---------- TEXT PROVIDED

From a scientific perspective, regardless of whether the results of the study are positive or negative, the results will contribute to knowledge about the effects of BMPIs in the target population, which in itself will be very interesting. If the results are positive, they might become the basis for evidence-based guidelines for managing chronic pain in the target population.
Before implementing an RCT, it is important to consider issues related to the quality of the study, including internal and external validity. To increase the internal and external validity, a systematic approach (based on guidance on designing and evaluating the quality of RCTs) has been followed.32
To increase the potential of the study to contribute to evidence-based guidelines for health practitioners, the study has a pragmatic design. The pragmatic design will not only allow us to obtain valuable data with a high degree of external validity but also lay the foundation for producing potentially clinically applicable findings.31 Community-dwelling older adults were selected as the target population in order to assess the intervention using realistic conditions. The inclusion criteria were designed to encompass a representative group of participants.63 In addition, the high-risk nature of the target population might enhance the adverse event detection rates. The intervention has been well described and the outcome measures were selected carefully so that they will be easy for the assessors to use and the participants to understand.

--------------------
---------- DATASET EXCERPTS

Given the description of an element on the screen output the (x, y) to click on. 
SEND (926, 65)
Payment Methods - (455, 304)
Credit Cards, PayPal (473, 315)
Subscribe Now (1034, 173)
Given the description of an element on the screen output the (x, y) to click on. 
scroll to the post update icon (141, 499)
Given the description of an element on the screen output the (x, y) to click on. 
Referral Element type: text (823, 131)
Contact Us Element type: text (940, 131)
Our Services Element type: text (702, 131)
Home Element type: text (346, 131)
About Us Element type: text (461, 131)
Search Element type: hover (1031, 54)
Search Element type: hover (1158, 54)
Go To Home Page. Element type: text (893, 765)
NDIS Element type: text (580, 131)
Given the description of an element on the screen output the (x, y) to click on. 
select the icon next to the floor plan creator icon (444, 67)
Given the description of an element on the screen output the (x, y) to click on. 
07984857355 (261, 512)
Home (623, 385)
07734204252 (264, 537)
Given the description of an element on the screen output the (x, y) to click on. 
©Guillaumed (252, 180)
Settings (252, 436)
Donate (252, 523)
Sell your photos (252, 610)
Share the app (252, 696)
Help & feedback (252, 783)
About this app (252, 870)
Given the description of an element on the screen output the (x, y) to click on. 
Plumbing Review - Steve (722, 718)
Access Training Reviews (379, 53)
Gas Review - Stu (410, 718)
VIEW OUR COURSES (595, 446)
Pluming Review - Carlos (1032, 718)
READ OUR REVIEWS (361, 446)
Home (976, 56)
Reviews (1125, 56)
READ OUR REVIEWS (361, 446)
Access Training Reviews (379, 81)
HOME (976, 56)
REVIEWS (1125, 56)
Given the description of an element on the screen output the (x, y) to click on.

--------------------

PROBLEM SET:
[A] In the passage on the chronic pain study, why were community-dwelling older adults chosen as the target population?
[B] Write a continuation of the passage on the chronic pain study, picking up after its final sentence.

ANSWERS BY ITEM:
[A] They were chosen so that the intervention could be assessed under realistic conditions.

[B]
The outcome measures have been used previously among community-dwelling older adults with chronic musculoskeletal pain, and they have been shown to be both reliable and valid in the target population. To maximize the test–retest reliability, the assessors will be experienced physical therapists who will be comprehensively trained in how to carry out assessments before enrollment begins. Due to its large sample size and the strong theoretical basis of the intervention, the planned study has the potential to generate new knowledge that may improve the design of future interventions for community-dwelling older adults with chronic musculoskeletal pain.
The authors thank Professor Are Pripp for help with the randomization plan and the calculation of the sample size for the study.
The study is funded by the Norwegian Physical Therapist Association. The funders have had no role in the study design, data collection and analysis, decision to publish, or preparation of the manuscript.
SC conceived of the study. SC, ED, and AB participated in the design of the study. SC, together with a statistician, calculated the required sample size, and SC, ED, and AB developed the plan for the statistical analysis of the trial outcomes. SC will be responsible for the trial management, recruitment, and data collection. SC drafted the manuscript with contributions from all the other authors. All the authors have read and approved the final manuscript.
The authors report no conflicts of interest in this work.